**ЗАДАНИЕ 1:** Объясните в одном–трех предложениях, почему, согласно фрагменту о возвращении к литературе, рассказчик тратил любую свободную минуту на побег к Бахтину и Проппу.
**ЗАДАНИЕ 2:** Запишите без изменений ту часть фрагмента о возвращении к литературе, которая открывается словами «Как оказалось, первое, что» и завершается словами «Бахтин и Пропп.».

В математику, музыку, театр, куда угодно еще – я путешествовал: долго ли, коротко ли, но туризм не эмиграция. К литературе я вернулся, как молодой барин в романах XIX века возвращался в родное поместье из дальних странствий – обосновываться прочно, на остаток жизни. Нужно было учиться искусству ведения хозяйства, основам животноводства и растениеводства, началам архитектуры и управлению персоналом и еще тысяче разных мелочей – я поступил на Филологический факультет (в физмате меня научили системному подходу, ага). Молодому барину в таких случаях полагалось еще жениться – я сделал и это. Последний шаг оказался роковым.
Легко быть страусом, когда ты один, – но когда рядом с тобой царевна-лягушка, которая изо всех сил бьет лапками, чтобы взбить из молока сливки, с головой в песке перестаешь чувствовать себя комфортно. А высунув голову наружу, невозможно не задуматься о реальности. Речь, разумеется, идет о необходимости поработать локтями, раз уж не случилось у тебя ни родителей-миллионеров, ни наследства американской тетушки, – но разве не через эту необходимость непосредственным образом и проявляет себя наличный зов истории?
Как оказалось, первое, что хочется сделать высунувшему голову из песка человеку, – это спрятать ее обратно. Вот почему, таская подносы в ресторанах, продавая кредиты в мебельных магазинах, верстая металлургический журнал, снимаясь в сериалах или занимаясь любой другой скучной и унизительно малооплачиваемой работой, любую свободную минуту я использовал, чтобы совершить тот же самый побег, что и маленький мальчик с Толкиным или Желязны в руках, – только на этот раз это были Бахтин и Пропп.
Рвались бомбы в Тушино, в московском метро и на «Пушкинской», взрывались поезда и самолеты, месяца не проходило, чтобы не подорвала себя в толпе какая-нибудь смертница, в заложники захватывали зрителей на Дубровке и детей в Беслане – девяностые отползали, щелкая зубами и оставляя за собой кровавые подтеки. Тексты, тексты о текстах, метатексты и собственные тексты снова стали для меня той мягкой складкой в структуре реальности, в которой можно было схорониться. У меня теперь не всегда было на это время, но я все еще хотел сбежать в нарисованную на стене картинку – правда, теперь я мог нарисовать картинку намного качественнее, чем раньше.
Опыт создания персонажей на сцене научил меня тому, что еще увлекательнее, чем просто заподлицо приставлять друг к другу слова, – придумывать других людей, их историю, ставить их в предлагаемые обстоятельства и щелкать рубильником волшебного если бы. Мало того – теперь я умел разбирать тексты по винтику на детальки и знал, как сделаны их механизмы. Оказалось, что нет ничего интереснее, чем пробовать собрать такой механизм самому. Плохо ли, хорошо ли у меня получалось – меня увлекала сама эта работа: приладить колесики одно к другому так, чтобы они цеплялись и крутились вместе.

**ИСХОДНЫЕ ДАННЫЕ:**
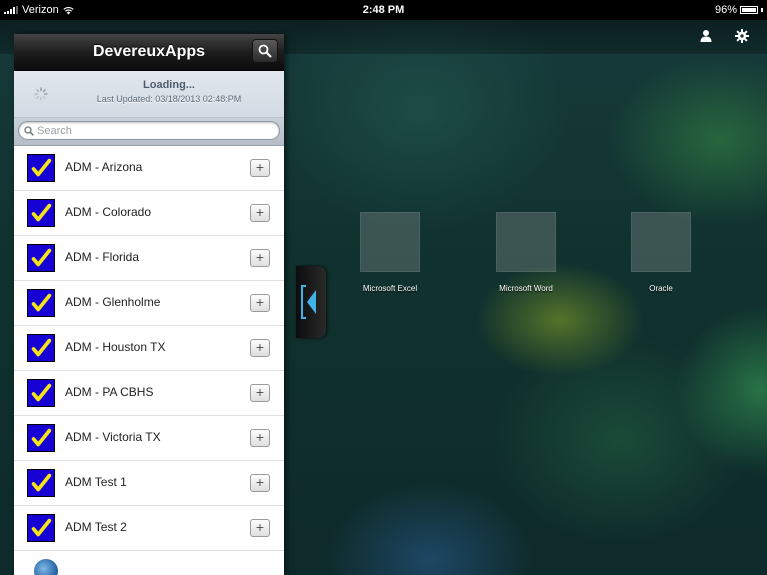 Image resolution: width=767 pixels, height=575 pixels. I want to click on panel-collapse-handle, so click(311, 302).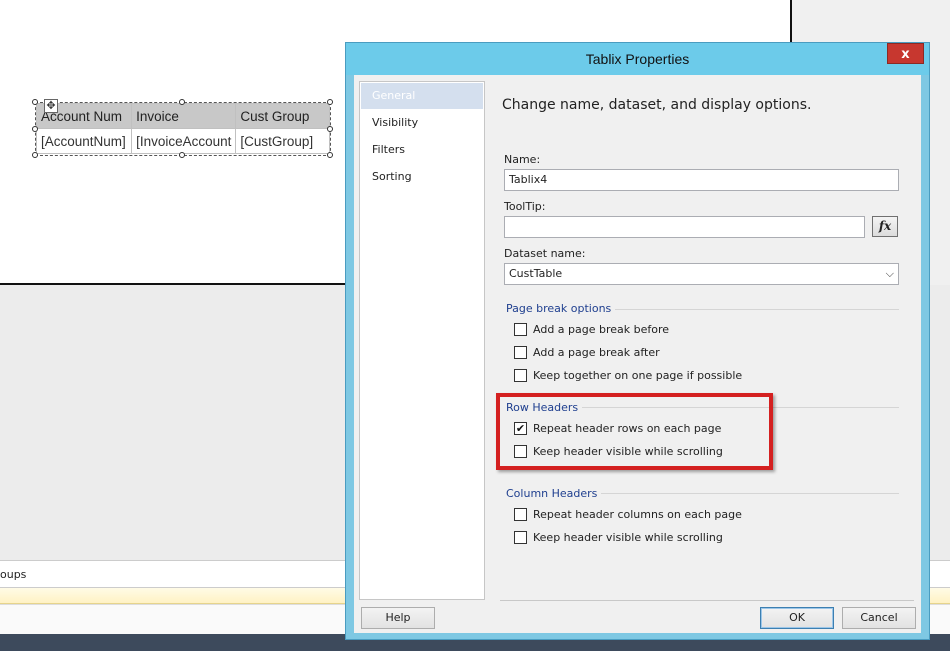  I want to click on dataset-select: CustTable ⌵, so click(702, 274).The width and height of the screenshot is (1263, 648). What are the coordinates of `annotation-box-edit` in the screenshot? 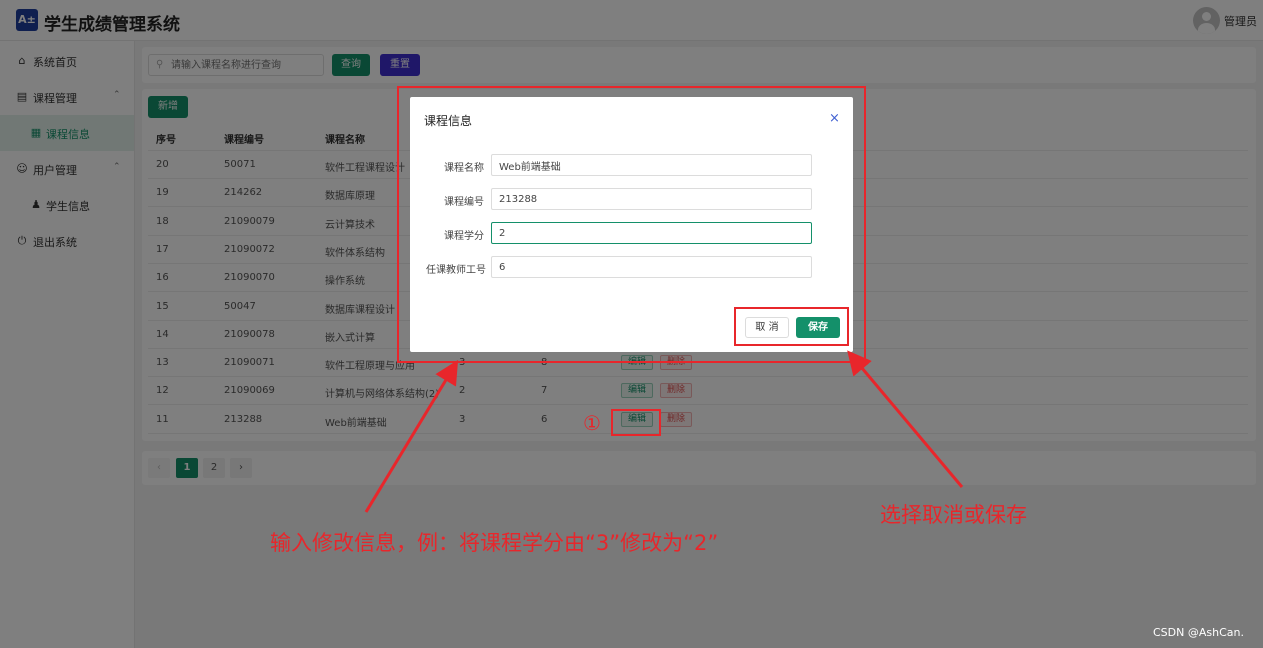 It's located at (636, 422).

**ОТВЕТ 1:** Как выяснилось, первое, что хочется сделать человеку, высунувшему голову из песка, — спрятать ее обратно. Поэтому в перерывах между скучной и унизительно малооплачиваемой работой рассказчик сбегал к Бахтину и Проппу так же, как когда-то маленьким мальчиком сбегал к Толкину и Желязны.

**ОТВЕТ 2:**
Как оказалось, первое, что хочется сделать высунувшему голову из песка человеку, – это спрятать ее обратно. Вот почему, таская подносы в ресторанах, продавая кредиты в мебельных магазинах, верстая металлургический журнал, снимаясь в сериалах или занимаясь любой другой скучной и унизительно малооплачиваемой работой, любую свободную минуту я использовал, чтобы совершить тот же самый побег, что и маленький мальчик с Толкиным или Желязны в руках, – только на этот раз это были Бахтин и Пропп.